STORY/【※結末まで記しておりますのでご注意下さい】

 物語は二郎が夢を見るところから始まります。自ら作った飛行機で空をに飛ぶ夢。しかし何か異形のものが攻めてきて自分の飛行機は落とされてしまいます…とそこで夢は醒めてしまいます。そしてまた夢を見た二郎はそこでカプローニという紳士と出会います。彼もまた飛行機に魅せられた人物で二郎に夢を追うように諭します。やがて成長した二郎は東京に出てきて飛行機の設計を学びます。自らの手で自由に空を飛ぶ「美しい」飛行機を作るのが彼の夢です。


 1923年9月1日、帰省から東京に戻る汽車の中で二郎はある令嬢と知り合います。その時に関東地方を地震が襲います。関東大震災です。一緒にいた女中が骨折してしまい。彼女をおぶって避難する二郎。彼女の家の方は既に焼け落ちていましたが家人の者たちに引継ぎ二郎は帝大に向かいます。学舎も既に火が回り書類や書籍を運びだしている真っ最中でした。学友の本庄とともにまだ焼けていない書類を運び出す二郎。
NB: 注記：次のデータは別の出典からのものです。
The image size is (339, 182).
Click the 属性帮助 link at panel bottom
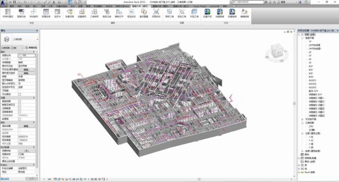tap(5, 179)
建物が燃えてもなお2人はまだ飛行機に対する情熱は失っていません。


 やがて二郎と本庄の2人は航空機メーカーの三菱に入社するのですが、ここでも二郎はめきめきと頭角を現していくのですが試作戦闘機を任されたものの、飛行試験は失敗し失意のうちに上司から一度静養をすすめられ軽井沢に赴きます。そこで震災の時のあの令嬢と再会するのです。お互いに意識し始める2人でしたが令嬢、里見菜穂子は結核を患っていたのでした。軽井沢に来たのも空気のいい場所で静養するのが何よりの養生だったのです。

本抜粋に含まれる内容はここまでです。